Ejercicio breve 1
Indica cuántas líneas de las filas contienen la cadena "screenshot", distinguiendo mayúsculas de minúsculas. Da solo el número.

Pasaje propuesto
Toda esa historia que va escrita es la de este poema. Como este poema es obra representativa, hablar de él es hablar de la época que representa. Los buenos eslabones dan chispas altas. Menguada cosa es lo relativo que no despierta el pensamiento de lo absoluto. Todo ha de hacerse de manera que lleve la mente a lo general y a lo grande. La filosofía no es más que el secreto de la relación de las varias formas de existencia. Mueven el alma de este poeta los afanes, las soledades, las amarguras, la aspiración del genio cantor. Se presenta armado de todas armas en un circo en donde no ve combatientes, ni estrados animados de público tremendo, ni ve premio. Corre, cargado de todas las armas que le pesan, en busca de batalladores. ¡Halla un monte de agua que le sale al paso; y, como lleva el pecho lleno de combate, reta al monte de agua![…]

No han de ser los versos como la rosa centifolia, toda llena de hojas, sino como el jazmín del Malabar, muy cargado de esencias. La hoja debe ser nítida, perfumada, sólida, tersa. Cada vasillo suyo ha de ser un vaso de aromas. El verso, por dondequiera que se quiebre, ha de dar luz y perfume. Han de podarse de la lengua poética, como del árbol, todos los retoños entecos, o amarillentos, o mal nacidos, y no dejar más que los sanos y robustos, con lo que, con menos hojas, se alza con más gallardía la rama, y pasea en ella con más libertad la brisa y nace mejor el fruto. Pulir es bueno, mas dentro de la mente y antes de sacar el verso al labio. El verso hierve en la mente, como en la cuba el mosto. Mas ni el vino mejora, luego de hecho, por añadirle alcoholes y taninos; ni se aquilata el verso, luego de nacido, por engalanarlo con aditamentos y aderezos. Ha de ser hecho de una pieza y de una sola inspiración, porque no es obra de artesano que trabaja a cordel, sino de hombre en cuyo seno anidan cóndores, que ha de aprovechar el aleteo del cóndor. Y así brotó de Bonalde este poema, y es una de sus fuerzas: fue hecho de una pieza.

Filas extraídas
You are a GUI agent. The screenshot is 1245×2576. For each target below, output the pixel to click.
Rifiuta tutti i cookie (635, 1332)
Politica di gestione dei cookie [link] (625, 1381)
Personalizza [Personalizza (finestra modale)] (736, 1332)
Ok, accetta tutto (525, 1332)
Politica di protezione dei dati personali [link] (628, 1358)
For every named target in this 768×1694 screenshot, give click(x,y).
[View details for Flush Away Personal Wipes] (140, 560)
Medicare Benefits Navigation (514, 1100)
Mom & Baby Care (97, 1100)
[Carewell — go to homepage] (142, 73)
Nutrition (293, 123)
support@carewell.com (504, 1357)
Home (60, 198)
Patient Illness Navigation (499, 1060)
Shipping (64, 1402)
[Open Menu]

Ejercicio breve 2
Responde estas preguntas sobre el pasaje propuesto:
(a) ¿A qué flor no han de parecerse los versos?
(b) ¿A qué reta el poeta que lleva el pecho lleno de combate?
(c) ¿Dónde y cuándo dice el pasaje que es bueno pulir?

Resultado 1
2

Resultado 2
(a) A la rosa centifolia.
(b) Al monte de agua.
(c) Dentro de la mente y antes de sacar el verso al labio.